Или вот еще блатные ко всем подходили и настойчиво предлагали сыграть в игру, не помню уже, как ее называли. Два кубика, слепленные из хлеба, на гранях наколоты точки от 1 до 6. Игра заключалась в том, что кубики бросают по очереди, у кого больше, тот и выигрывает. Играли на хлеб. Но они правила меняли на ходу. Могли сказать: «на десять деньков», а если ты промолчал и выиграл при этом, то тебе объясняли, что раз промолчал, то получишь только одну пайку. Себе же при выигрыше забирали весь твой хлеб в течение десяти дней.

Справедливости ради нужно добавить, что к 1948 году этот «беспредел» руководству детдома удалось во многом искоренить – правда, отнюдь не до стерильности.

Подобные перепады между слоями детдомовского уклада – обычное дело для той поры. Собственно, они и воспринимаются в качестве перепадов лишь после пристального, причем стороннего изучения вопроса.
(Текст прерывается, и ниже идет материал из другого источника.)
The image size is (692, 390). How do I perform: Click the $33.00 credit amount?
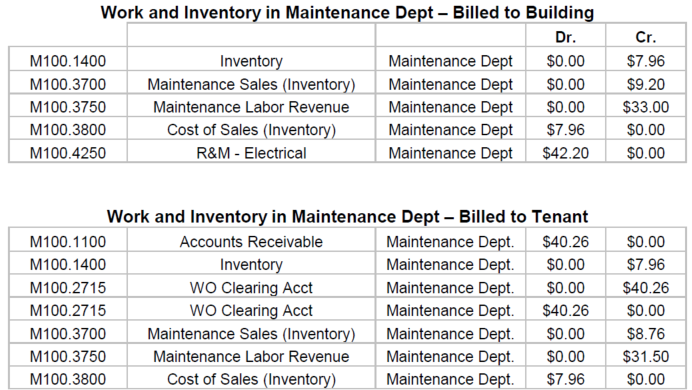tap(646, 107)
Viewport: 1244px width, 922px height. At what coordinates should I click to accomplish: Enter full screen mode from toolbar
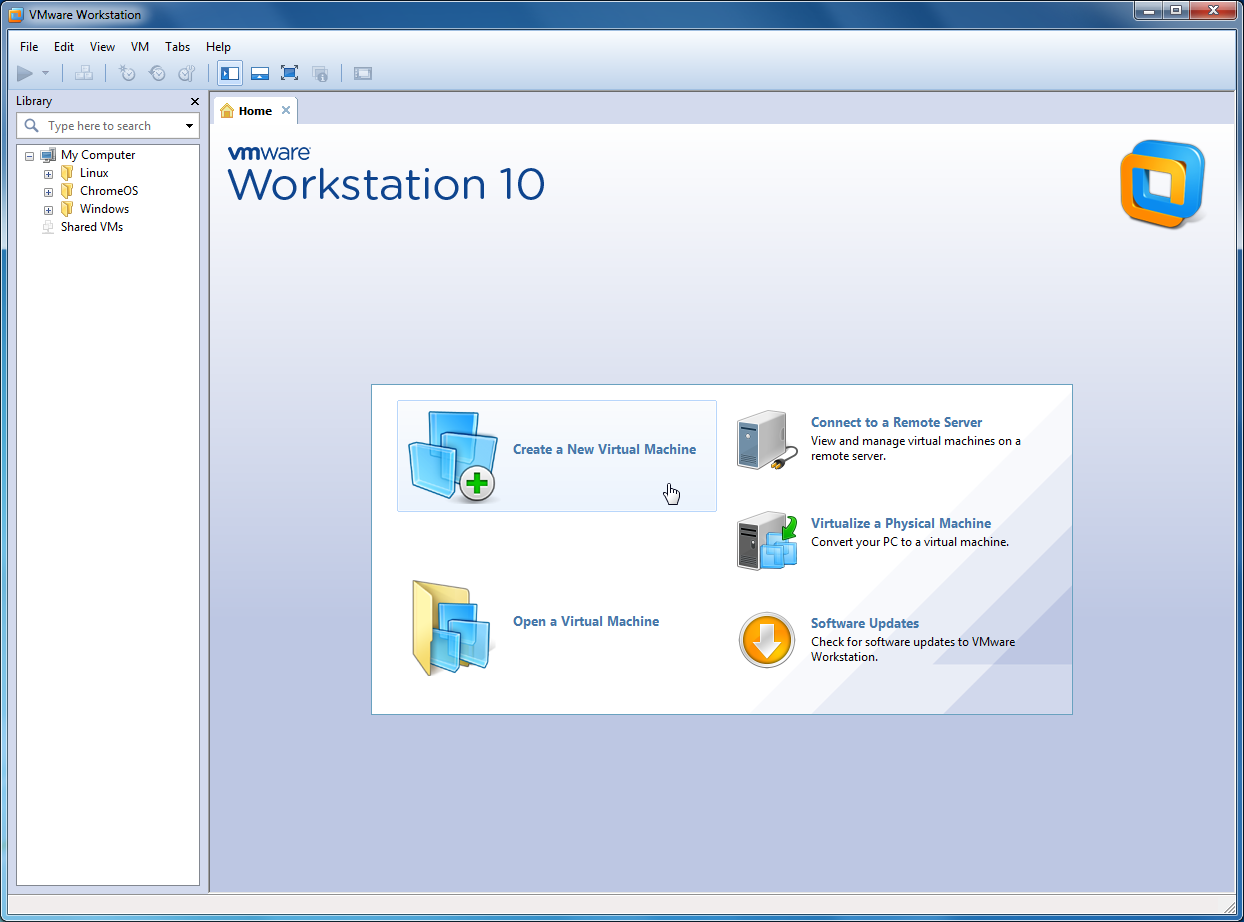289,73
Изнутри, само собой, возникало неизмеримо больше эмоций, впечатлений, фактуры, представлений о том, «как было на самом деле» и «что нам всем казалось». Снаружи – только собирание сведений и посильная аналитика, без возможности полноценного «погружения в среду». Насколько удается понять, Юрий Ларин в мемуарах пробовал соединить обе эти установки: абсолютно честное, без каких-либо конъюнктурных искажений, воспоминание – и собственную же оценку тех событий, уже с учетом дальнейшего жизненного опыта.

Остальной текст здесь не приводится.